Starting out in the design industry, it’s easy to feel like you have to fit a certain mould – that of the ‘creative’ creative. Whether it’s the type of work we do, or how we go about coming up with ideas in the first place, there are all sorts of things that can make us feel insecure, or that we’re simply not creative enough.
There’s the well-known stereotype that people are governed either by the right brain (imaginative, creative) or by the left brain (analytical, methodical). Add that to the popular opinion that design is a primarily creative industry, and the idea of a left-brained designer becomes almost an oxymoron.
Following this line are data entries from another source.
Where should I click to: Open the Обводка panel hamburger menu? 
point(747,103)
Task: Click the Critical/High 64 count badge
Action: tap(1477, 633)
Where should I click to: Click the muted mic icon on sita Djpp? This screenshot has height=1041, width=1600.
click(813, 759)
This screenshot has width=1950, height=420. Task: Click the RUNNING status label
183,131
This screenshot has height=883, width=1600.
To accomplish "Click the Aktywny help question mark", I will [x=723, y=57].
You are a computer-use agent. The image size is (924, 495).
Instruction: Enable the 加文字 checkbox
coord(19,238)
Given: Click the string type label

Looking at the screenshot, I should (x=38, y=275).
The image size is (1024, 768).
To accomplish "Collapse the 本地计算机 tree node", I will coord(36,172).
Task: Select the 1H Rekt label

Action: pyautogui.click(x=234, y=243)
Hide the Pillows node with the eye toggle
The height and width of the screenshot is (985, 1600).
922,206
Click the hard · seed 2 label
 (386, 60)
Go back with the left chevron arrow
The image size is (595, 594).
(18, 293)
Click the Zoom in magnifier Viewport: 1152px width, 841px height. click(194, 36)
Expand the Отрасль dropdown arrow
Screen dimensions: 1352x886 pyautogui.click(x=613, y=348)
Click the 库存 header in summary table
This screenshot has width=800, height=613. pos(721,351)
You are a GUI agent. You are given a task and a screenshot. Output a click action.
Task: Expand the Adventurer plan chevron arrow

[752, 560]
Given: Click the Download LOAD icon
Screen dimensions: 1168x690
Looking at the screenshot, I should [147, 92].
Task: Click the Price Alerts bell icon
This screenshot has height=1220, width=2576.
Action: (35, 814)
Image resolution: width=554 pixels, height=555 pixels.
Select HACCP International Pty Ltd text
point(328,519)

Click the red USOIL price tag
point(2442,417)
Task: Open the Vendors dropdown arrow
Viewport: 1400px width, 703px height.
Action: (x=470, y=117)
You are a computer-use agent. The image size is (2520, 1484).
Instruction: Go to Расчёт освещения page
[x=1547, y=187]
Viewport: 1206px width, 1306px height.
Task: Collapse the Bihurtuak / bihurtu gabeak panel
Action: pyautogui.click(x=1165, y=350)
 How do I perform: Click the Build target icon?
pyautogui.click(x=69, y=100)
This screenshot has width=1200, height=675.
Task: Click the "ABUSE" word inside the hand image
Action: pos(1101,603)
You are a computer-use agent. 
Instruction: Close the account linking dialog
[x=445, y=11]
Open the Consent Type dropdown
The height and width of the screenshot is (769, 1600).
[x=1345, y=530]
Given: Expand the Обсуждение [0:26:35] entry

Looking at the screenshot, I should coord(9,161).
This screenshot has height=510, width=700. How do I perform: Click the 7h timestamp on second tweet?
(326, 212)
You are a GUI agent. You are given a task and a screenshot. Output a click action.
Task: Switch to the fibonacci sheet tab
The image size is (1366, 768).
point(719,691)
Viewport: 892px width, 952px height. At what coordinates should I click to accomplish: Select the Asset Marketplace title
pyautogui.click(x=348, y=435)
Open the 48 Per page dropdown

There’s an overwhelming pressure to be as creative as possible – the implication being that, if you’re not, you are unlikely to succeed in this ever-growing design industry.
Now, nearly a decade into my design career, I feel more comfortable about myself and more confident in the skill set I bring to the table - it’s easier to push through the fear of not fitting the stereotypical designer mould. But for several years, I felt like a fish out of water – I couldn’t look past the imposed binary system of ‘left brain’ vs ‘right brain’, and I worried that my more analytic approach to design wouldn’t compete with the more artistically creative flair of my colleagues. When I think about my first steps into the world of design – fresh out of uni, eager and bright-eyed – it would have been reassuring to know that there is no single way to be a designer.
With all of this in mind, I’d like to rethink, and redefine, the typical profile of a modern designer. Not only is there a world of invaluable skills and assets beyond creativity, but there’s also the potential for a more fulfilling and enjoyable career once you reject the notion of fitting into any sort of mould.